WASHINGTON, Oct. 14 /PRNewswire/ -- The Committee on Capital Markets Regulation, an independent and nonpartisan research organization dedicated to improving the regulation and enhancing the competitiveness of the U.S. financial system, has delivered a letter to the Chairmen and Members of the House Financial Services Committee and the Senate Banking, Housing and Urban Development Committee urging them to both strengthen and moderate the proposed legislation to create a Consumer Financial Protection Agency.
Reiterating the central thrust of its May 2009 report, which insisted that the legal framework for regulatory reform must be comprehensive and effective, the Committee found weaknesses in both the Administration-backed H.R. 3126, the Consumer Financial Protection Agency Act (Act) of 2009 -- that would establish the CFPA -- as well as in some of the modifications of that approach proposed by Chairman Frank of the House Financial Services Committee.
Hal S. Scott, Director of the Committee and Professor at Harvard Law School, said that "The Committee believes the CFPA does not go nearly far enough in consolidating oversight in the agency's hands and, as proposed, it perpetuates the patchwork of supervision that has proven damaging and costly for the U.S. economy. With today's increasingly complex financial products, distinctions between 'investors' and 'consumers' of financial services are artificial and unworkable. To give the CFPA the proper authority and scope to be effective, the agency should cover both investor and consumer products and federal preemption of consumer protection should be strengthened."
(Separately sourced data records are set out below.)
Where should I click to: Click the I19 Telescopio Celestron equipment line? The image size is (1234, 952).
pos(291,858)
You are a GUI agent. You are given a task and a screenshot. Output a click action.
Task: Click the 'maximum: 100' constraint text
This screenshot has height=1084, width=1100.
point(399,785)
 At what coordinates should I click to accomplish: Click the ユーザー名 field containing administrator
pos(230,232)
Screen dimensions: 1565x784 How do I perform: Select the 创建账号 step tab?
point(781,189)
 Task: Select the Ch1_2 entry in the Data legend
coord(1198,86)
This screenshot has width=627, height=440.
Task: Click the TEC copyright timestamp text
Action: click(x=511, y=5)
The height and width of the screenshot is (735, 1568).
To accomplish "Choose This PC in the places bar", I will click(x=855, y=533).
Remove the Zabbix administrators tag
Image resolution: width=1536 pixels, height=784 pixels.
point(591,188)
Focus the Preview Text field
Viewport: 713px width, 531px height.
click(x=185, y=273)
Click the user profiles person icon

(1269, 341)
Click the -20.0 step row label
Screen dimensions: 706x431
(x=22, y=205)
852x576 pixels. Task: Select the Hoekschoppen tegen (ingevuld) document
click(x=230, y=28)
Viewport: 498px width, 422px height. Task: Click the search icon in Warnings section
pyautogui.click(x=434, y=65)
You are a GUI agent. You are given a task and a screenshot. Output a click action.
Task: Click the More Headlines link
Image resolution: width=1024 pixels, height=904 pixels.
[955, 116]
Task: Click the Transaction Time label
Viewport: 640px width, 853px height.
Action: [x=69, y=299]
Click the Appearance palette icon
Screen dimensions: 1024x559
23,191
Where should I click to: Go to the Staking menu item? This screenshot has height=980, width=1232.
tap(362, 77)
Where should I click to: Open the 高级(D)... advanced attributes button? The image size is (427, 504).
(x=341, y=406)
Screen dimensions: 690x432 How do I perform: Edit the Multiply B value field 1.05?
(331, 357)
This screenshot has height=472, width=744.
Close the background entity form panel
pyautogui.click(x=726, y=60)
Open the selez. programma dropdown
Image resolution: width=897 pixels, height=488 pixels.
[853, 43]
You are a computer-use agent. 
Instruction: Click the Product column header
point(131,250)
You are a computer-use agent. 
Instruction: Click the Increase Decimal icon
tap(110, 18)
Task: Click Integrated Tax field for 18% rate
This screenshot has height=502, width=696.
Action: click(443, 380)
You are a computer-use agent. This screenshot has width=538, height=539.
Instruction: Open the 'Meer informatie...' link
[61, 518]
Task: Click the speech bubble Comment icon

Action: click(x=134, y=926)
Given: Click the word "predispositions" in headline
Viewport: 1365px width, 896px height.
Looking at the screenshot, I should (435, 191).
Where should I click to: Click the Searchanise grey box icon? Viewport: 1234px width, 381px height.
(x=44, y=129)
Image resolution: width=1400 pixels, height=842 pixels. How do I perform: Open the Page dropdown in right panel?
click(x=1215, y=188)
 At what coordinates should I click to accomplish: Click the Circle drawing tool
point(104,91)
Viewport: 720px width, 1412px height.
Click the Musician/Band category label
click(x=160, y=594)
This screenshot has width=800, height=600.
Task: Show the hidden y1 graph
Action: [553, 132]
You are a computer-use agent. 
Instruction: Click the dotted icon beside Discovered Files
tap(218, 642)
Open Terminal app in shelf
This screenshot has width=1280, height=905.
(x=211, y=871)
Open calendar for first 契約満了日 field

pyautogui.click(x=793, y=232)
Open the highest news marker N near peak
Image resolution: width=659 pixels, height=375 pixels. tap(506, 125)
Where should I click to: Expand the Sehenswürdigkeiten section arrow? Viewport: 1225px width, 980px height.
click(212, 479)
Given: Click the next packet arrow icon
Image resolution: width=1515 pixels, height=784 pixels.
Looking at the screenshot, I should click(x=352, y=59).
Prof. Scott added that the Committee isn't wedded to any one structure for achieving effective consumer protection, and that some members favored a CFPA under the umbrella of a new U.S. Financial Services Authority, an overarching prudential and market regulator that would consolidate all federal regulators other than the Federal Reserve, while others favored the creation of a separate agency. In addition to calling for the integration of consumer and investor protection, the Committee said in the letter that conflicts between the banking agencies and the CFPA should be resolved by the Secretary of the Treasury rather than left to a board with only one banking regulator, as proposed by the Administration, or through the dispute resolution procedure proposed by Chairman Frank. The Committee letter also recommends that stronger procedures than currently proposed be followed before products could be banned entirely. It also noted that creation of the CFPA should result in stronger, not weaker, federal pre-emption.
Finally, the Committee recommends that the agency be governed by a five person Commission, with a 3-2 party split in favor of the President's party, along the lines of the Securities & Exchange Commission, to ensure political accountability.
The Committee's letter is an outgrowth of the May 2009 Report (The Global Financial Crisis: A Plan for Regulatory Reform). Among the Report's 57 specific recommendations, it recognized the central importance of a robust and effective legal framework for overseeing consumer protection as part of comprehensive regulatory reform.
A copy of the Committee's letter, delivered yesterday in Congress, is available online at the Committee's Web site www.capmktsreg.org.